The Dutchman was the Eredivisie's joint-top scorer last term with 19 strikes. - IMAGO/ANP

In contrast, Xavi has hit the ground running since signing off on his short-term switch to Saxony. The Netherlands international impressed on his debut as Leipzig defeated Bayern 3-0 in the Supercup – a game in which Musiala played the full 90 minutes – and has only gone from strength to strength since then.

His Bundesliga debut the following week ended in a 3-2 defeat to Bayer Leverkusen, but Die Roten Bullen have won all six of their subsequent matches in all competitions, with Xavi netting three goals and assisting four more in the German top flight. In terms of the latter of those two statistics, he leads the way in the division, and has already developed into a leader for Marco Rose’s side. The visit of Bayern to the Red Bull Arena provides him with another opportunity to show the full array of his talents.

How do they play?

Both are midfielders, but each approaches football in different ways. Although Musiala has played across the front line and the midfield, he is most comfortable in the number 10 role, which allows him to drop deep and pick up the ball before pushing forward. 

Xavi has started the campaign in stunning form. - IMAGO/motivio

His technique and quick feet give him the ability to beat defenders with apparent ease – he was closed down 664 times last season in the Bundesliga, a clear league-high, and yet managed to beat the pressure in 65% of situations - and once he gets into dangerous positions, he is often decisive. At times criticised for holding on to the ball for too long before bringing others in to play, the youngster was still amongst the top 10 players amongst last year’s German elite in terms of chances created.

Trying to determine Xavi’s best position is challenging and, while that can occasionally be a negative, he uses it to his advantage. During his career, he has been deployed almost as often as a striker as an attacking midfielder, and Rose has played him almost exclusively on the right wing at Leipzig in an attempt to accommodate the plethora of quality at his disposal.

Unlike Musiala, Simons’ pass accuracy is relatively low – the former has found a teammate with 91.1% of his passes compared to 77.6% - but this is down to the latter often being tasked with looking to thread between the lines and, as a wide midfielder, he is expected to produce plenty of crosses.
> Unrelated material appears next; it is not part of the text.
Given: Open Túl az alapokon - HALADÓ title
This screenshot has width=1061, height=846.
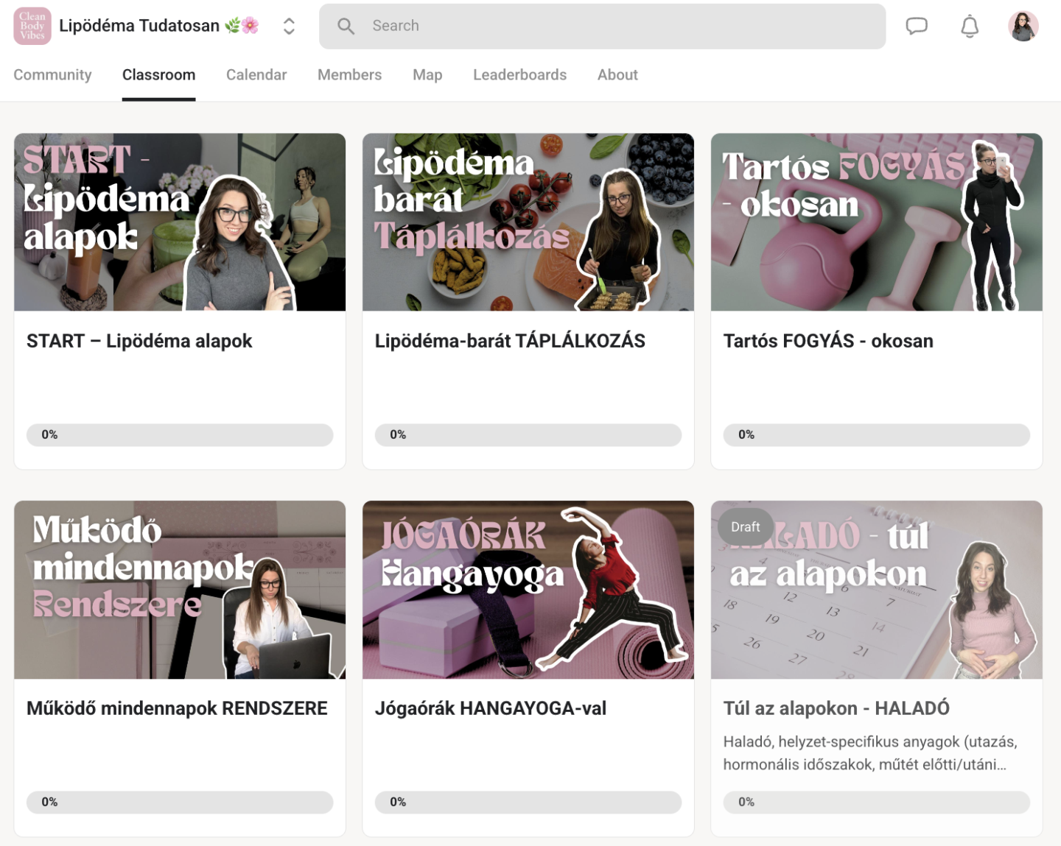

Having won 55.6% of his duels, he is clearly not afraid of a tackle, and an average of 29 sprints per match compared to Musiala’s 22 this campaign shows he covers a lot of ground, and quickly.

What they’re saying

Unsurprisingly, the two have come in for plenty of praise from teammates and pundits alike. Harry Kane has played with plenty of special players throughout his career, but he was glowing in his appraisal of Musiala recently, saying, “Jamal has been fantastic. There's been a lot of talk about how good he is and how young he is. He's been great to watch in training and in tight areas how he moves and how he plays forwards. He's been fantastic to play with so far.”

Last year, Germany legend Lothar Matthäus claimed the Bayern star “reminds him of [Lionel] Messi”. Such comments would put pressure on anyone’s shoulder, but Musiala appears more than equipped to deal with the expectation, and has set high goals himself. 

“In one or two years, I want to be at the highest level possible. I want to be one of the best players in the world, it’s my plan and ambition. That’s my idea, I hope to compete for the Ballon d’Or,” he stated in an interview with Bild earlier this week.

His Leipzig counterpart has not been without his supporters, either. Former Hamburg midfielder and now pundit in his homeland Rafael van der Vaart suggested Simons could “become the best player in the world,” while his new club’s sporting director Max Eberl has already claimed RB are looking to keep him at the Red Bull Arena beyond next summer. If he continues to perform at this level, plenty more plaudits will come his way.